> **PROBLEM REQUIREMENTS**
Reproduce the passage on Astral Chain from the words "You start the" through "side in battle.", substituting "Nexus" for "Neuron".

Astral Chain’s most immediate difference to most of Platinum Games’ previous works is just how heavy everything feels. It’s difficult to notice at first, especially through the high-intensity action that bursts at the seams with bright effects and immaculate animations.

The pace of Astral Chain is breathless, never ceasing to let up when you’re cutting down its Chimera enemies as they come at you in droves. But your actions have purpose. A swing of your baton, or the firing of your gun, lock you into your decisions and don’t easily let you forget your mistakes. Astral Chain’s combat is more thoughtful and complex than anything Platinum Games has done before, which helps make it one of their best original works in quite some time.

You start the game as one of two fraternal twins, relegating the other to the role of a sibling living in your shadow. After an exhilarating introduction, you’re both inducted into a special task unit known as Neuron – a select few police officers who have been granted the chance to command their own Legion in battle. What makes these Legions special is where they come from. Humanity has been brought to the brink of extinction by an invasion of deadly Chimera from an alternate dimension, resulting in these creatures paradoxically being the only solutions to the threat that they pose to mankind. By entrapping them and bending them to your will, you’ll turn your own enemy against itself, skillfully wielding multiple Legions at your side in battle.

> **LISTED RECORDS**
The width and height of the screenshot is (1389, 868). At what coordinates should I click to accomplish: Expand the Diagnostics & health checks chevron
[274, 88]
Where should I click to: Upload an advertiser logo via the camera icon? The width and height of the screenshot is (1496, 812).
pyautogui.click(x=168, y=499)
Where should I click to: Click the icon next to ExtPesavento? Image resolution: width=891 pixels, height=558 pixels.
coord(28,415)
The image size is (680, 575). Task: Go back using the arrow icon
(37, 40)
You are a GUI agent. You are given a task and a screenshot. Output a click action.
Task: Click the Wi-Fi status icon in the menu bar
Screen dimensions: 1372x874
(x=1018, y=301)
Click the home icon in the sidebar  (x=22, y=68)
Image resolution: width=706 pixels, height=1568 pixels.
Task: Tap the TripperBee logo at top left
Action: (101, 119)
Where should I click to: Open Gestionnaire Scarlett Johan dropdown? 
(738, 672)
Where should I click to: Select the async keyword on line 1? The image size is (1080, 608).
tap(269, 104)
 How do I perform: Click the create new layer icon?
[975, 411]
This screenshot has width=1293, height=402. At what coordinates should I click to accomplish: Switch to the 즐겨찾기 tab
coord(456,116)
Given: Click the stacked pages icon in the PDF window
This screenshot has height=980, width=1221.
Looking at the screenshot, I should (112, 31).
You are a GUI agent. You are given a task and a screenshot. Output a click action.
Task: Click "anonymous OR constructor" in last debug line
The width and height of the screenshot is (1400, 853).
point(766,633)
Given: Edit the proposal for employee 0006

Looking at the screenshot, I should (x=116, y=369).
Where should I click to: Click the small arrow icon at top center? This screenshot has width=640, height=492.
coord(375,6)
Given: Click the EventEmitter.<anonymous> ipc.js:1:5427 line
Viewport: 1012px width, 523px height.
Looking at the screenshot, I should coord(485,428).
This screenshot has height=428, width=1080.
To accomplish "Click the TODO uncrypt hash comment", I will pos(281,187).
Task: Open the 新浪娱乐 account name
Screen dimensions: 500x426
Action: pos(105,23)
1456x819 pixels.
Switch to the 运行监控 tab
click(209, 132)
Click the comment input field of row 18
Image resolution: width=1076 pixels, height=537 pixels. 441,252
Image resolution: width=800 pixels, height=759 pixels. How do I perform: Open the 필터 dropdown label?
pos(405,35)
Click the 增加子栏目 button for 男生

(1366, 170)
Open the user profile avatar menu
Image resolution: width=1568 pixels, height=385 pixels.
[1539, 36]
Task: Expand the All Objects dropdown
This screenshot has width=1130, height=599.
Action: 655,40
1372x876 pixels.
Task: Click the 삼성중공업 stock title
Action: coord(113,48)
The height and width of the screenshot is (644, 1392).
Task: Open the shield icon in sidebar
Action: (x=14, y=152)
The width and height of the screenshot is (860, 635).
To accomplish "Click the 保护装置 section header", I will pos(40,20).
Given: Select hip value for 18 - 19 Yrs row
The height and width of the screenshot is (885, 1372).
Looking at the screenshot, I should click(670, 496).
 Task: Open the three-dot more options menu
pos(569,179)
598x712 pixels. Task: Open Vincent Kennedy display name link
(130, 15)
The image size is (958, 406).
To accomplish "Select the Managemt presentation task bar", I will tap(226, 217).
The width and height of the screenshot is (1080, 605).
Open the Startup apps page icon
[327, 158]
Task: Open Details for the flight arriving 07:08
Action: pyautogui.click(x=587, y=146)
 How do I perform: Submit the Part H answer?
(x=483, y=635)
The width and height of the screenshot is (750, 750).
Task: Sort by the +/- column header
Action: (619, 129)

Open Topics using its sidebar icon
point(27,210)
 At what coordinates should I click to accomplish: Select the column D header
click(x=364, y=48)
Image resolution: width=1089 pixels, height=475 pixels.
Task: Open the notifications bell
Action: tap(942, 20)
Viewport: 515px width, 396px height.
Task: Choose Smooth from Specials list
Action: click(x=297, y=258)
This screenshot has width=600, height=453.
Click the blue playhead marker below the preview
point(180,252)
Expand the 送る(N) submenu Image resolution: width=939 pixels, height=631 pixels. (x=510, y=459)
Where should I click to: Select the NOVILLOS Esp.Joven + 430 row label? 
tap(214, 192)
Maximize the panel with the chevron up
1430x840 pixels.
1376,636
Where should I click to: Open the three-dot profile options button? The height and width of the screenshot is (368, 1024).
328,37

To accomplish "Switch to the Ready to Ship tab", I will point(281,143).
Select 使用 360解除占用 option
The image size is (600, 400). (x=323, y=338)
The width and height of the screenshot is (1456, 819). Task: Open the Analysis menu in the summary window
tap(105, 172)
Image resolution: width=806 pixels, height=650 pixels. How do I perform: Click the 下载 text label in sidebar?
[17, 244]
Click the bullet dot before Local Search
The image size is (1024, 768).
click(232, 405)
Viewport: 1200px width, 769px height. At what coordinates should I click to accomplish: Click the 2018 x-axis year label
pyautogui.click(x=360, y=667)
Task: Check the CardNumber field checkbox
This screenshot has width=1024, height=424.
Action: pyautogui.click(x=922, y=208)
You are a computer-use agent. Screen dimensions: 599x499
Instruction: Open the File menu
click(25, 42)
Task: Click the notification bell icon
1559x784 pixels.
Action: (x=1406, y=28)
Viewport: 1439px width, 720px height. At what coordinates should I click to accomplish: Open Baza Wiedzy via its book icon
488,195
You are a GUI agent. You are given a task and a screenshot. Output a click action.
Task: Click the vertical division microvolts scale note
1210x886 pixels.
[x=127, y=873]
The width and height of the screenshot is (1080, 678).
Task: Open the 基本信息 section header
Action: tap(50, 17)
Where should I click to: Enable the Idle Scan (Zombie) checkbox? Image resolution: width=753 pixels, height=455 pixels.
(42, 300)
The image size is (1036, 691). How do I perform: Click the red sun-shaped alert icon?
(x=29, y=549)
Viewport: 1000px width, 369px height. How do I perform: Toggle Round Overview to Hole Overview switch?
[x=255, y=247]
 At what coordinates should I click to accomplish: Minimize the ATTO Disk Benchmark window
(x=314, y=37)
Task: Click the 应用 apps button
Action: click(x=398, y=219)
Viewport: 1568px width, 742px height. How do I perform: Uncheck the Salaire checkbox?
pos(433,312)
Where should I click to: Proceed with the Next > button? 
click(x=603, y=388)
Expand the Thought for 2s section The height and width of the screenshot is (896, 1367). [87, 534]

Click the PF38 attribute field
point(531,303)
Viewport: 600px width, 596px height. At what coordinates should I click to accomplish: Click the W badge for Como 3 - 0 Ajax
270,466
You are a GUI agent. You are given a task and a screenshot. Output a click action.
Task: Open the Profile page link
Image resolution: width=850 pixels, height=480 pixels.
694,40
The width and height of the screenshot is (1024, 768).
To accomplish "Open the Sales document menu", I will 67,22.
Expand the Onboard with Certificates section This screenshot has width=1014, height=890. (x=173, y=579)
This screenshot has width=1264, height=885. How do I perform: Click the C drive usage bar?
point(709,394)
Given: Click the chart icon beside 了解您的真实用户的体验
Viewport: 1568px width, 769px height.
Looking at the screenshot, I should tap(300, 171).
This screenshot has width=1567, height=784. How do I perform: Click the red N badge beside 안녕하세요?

> **EXERCISE SOLUTION**
You start the game as one of two fraternal twins, relegating the other to the role of a sibling living in your shadow. After an exhilarating introduction, you’re both inducted into a special task unit known as Nexus – a select few police officers who have been granted the chance to command their own Legion in battle. What makes these Legions special is where they come from. Humanity has been brought to the brink of extinction by an invasion of deadly Chimera from an alternate dimension, resulting in these creatures paradoxically being the only solutions to the threat that they pose to mankind. By entrapping them and bending them to your will, you’ll turn your own enemy against itself, skillfully wielding multiple Legions at your side in battle.